Her shoulder appears very upright but her leg is not plumb so it is likely a klittle better than it appears in the photo. Her point of shoulder is low and they humerus lacks angle (the point of shoulder is low and the point of elbow is not much lower). Her neck is thick and ties in low to the chest.

She is quite mutton withered. She is short backed but long through the coupling and very steep crouped. Her tail is set a bit low. Her hind leg lacks angulation but is not bad. 
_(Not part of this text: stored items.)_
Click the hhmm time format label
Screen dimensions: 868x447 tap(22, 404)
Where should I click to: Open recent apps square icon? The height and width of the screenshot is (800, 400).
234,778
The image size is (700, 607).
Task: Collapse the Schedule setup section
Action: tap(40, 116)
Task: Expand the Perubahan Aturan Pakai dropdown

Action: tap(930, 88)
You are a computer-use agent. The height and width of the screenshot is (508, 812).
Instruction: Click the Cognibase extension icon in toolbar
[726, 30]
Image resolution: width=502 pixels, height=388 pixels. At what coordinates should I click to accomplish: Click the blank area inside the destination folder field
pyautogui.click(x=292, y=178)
She is a bit wasp waisted and lacks heart girth. Her head is overly large and a bit course. She has adequate bone and adequate pastern angle.


----------



## jaydee (May 10, 2012)

*Moderating*

MOD NOTE
To repeat Allison Finch - this thread is asking for comments about conformation
It is NOT asking for comments about the horse's health, feeding regime or any other aspect of management
Posts that don't adhere to that will be removed
I hate to over moderate but I also hate having to close threads because they go badly off track and become too contentious


----------



## Chansu (Oct 18, 2011)

just to update on lily for those who were concerned, this is her as of 2 days ago.


----------



## 40232 (Jan 10, 2013)

She really looks great! I don't know much about conformation anymore, but I think she looks like a nice horse.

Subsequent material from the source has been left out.